-------- Given information --------

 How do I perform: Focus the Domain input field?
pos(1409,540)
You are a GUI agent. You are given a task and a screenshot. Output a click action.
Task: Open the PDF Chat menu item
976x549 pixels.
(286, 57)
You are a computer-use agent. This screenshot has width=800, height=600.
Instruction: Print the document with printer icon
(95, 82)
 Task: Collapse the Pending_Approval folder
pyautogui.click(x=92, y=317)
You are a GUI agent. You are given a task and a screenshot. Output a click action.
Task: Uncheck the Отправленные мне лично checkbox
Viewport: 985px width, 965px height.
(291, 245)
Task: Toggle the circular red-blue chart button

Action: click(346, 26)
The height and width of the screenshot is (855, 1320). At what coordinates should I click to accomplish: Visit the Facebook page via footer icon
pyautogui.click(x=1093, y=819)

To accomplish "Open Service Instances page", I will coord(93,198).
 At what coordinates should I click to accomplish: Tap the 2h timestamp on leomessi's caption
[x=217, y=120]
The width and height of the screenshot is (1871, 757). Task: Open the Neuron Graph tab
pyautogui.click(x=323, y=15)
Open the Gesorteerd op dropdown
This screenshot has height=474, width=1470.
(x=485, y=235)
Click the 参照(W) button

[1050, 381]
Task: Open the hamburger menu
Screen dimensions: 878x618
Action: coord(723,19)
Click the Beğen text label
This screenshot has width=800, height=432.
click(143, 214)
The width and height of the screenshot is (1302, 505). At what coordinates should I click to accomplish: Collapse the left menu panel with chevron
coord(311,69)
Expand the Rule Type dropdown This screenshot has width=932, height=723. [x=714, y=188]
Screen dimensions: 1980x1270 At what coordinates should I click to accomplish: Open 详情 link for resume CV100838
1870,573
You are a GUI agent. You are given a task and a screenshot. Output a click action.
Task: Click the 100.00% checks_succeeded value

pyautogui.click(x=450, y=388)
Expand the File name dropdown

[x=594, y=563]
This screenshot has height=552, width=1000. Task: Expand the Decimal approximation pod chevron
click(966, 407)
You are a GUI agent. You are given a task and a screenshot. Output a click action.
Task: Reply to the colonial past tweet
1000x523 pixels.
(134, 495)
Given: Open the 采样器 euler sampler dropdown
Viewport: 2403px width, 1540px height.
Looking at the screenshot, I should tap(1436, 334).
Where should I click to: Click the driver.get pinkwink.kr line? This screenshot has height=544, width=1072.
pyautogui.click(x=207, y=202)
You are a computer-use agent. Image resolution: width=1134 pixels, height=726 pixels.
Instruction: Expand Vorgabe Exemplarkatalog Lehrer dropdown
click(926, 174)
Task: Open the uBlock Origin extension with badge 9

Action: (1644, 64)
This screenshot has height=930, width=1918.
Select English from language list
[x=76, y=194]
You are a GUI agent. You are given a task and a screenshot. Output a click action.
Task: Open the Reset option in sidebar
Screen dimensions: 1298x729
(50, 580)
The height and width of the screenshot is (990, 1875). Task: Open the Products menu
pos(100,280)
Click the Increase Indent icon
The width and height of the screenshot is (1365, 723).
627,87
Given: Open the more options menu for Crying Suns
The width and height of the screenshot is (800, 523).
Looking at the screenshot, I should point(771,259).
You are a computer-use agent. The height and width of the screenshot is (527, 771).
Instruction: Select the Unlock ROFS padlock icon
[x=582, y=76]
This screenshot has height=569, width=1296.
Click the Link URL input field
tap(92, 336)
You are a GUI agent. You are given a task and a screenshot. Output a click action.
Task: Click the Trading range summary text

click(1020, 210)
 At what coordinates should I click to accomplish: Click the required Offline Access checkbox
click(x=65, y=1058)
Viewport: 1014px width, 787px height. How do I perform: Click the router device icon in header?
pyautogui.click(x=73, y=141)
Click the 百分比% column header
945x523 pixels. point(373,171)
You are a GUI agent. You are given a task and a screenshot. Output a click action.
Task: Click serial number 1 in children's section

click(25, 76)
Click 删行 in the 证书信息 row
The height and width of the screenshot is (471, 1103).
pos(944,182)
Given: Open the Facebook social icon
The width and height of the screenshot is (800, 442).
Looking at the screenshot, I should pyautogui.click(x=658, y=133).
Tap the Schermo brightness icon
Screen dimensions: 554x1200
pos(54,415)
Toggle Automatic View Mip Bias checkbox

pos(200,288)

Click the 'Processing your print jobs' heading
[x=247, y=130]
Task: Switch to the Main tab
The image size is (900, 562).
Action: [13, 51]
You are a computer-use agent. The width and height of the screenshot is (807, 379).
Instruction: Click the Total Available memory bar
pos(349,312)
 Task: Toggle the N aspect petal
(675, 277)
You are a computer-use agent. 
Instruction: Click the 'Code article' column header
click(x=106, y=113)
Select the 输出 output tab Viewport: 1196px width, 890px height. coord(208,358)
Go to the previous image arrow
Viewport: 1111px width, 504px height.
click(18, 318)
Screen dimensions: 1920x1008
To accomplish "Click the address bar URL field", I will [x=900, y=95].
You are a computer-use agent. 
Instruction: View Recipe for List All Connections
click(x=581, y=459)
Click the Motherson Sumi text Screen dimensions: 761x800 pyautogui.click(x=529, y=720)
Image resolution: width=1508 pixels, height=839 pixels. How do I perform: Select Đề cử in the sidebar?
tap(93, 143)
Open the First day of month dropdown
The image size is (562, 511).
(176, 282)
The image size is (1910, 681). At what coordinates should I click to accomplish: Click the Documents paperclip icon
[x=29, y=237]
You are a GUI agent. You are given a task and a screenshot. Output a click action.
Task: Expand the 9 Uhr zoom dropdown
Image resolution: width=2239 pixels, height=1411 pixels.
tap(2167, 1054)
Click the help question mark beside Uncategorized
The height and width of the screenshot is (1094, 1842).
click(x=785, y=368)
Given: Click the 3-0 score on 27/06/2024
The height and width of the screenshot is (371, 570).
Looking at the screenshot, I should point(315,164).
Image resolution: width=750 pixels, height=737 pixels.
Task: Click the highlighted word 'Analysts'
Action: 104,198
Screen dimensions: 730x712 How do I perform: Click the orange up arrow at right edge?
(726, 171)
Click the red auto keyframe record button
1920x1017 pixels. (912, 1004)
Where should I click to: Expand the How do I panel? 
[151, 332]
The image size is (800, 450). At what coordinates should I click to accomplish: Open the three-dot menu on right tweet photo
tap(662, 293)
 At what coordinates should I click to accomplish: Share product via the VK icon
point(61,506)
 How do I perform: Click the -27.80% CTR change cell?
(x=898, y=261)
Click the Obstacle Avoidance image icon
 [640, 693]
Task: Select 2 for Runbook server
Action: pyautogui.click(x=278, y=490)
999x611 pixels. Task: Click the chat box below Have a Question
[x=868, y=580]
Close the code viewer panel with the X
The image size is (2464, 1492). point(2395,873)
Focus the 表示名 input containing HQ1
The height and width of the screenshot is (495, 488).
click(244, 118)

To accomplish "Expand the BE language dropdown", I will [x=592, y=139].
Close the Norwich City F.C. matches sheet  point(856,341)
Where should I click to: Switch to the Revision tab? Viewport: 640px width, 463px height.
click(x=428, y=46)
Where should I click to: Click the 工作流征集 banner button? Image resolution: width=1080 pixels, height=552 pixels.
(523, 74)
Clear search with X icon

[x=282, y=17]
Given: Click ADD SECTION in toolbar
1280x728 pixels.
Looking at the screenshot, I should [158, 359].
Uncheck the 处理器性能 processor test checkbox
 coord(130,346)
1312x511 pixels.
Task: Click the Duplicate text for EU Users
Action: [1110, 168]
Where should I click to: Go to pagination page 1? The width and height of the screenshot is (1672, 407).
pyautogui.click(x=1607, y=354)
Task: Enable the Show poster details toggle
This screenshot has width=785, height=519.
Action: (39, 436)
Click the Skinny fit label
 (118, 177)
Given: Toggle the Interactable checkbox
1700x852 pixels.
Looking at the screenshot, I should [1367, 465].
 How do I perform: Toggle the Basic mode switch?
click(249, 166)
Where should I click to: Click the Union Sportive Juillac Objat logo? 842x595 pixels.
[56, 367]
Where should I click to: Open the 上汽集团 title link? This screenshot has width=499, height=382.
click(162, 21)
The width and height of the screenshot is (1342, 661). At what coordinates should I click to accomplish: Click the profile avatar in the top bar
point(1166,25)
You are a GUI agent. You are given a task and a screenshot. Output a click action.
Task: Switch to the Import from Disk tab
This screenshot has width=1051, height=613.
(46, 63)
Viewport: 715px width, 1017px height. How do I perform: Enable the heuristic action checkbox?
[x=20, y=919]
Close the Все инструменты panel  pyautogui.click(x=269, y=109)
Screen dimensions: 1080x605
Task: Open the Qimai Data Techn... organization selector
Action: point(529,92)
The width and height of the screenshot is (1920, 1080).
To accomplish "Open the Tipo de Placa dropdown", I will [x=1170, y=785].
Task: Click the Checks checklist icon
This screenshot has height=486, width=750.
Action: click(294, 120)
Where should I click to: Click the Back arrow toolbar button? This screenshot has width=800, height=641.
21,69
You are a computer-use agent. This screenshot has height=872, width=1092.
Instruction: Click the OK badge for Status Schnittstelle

--------

Challenge -> Collect every line of the listing above that contains the string "arrow", and copy each of those lines in full.

Problem solution ->
Go to the previous image arrow
Screen dimensions: 730x712 How do I perform: Click the orange up arrow at right edge?
Where should I click to: Click the Back arrow toolbar button? This screenshot has width=800, height=641.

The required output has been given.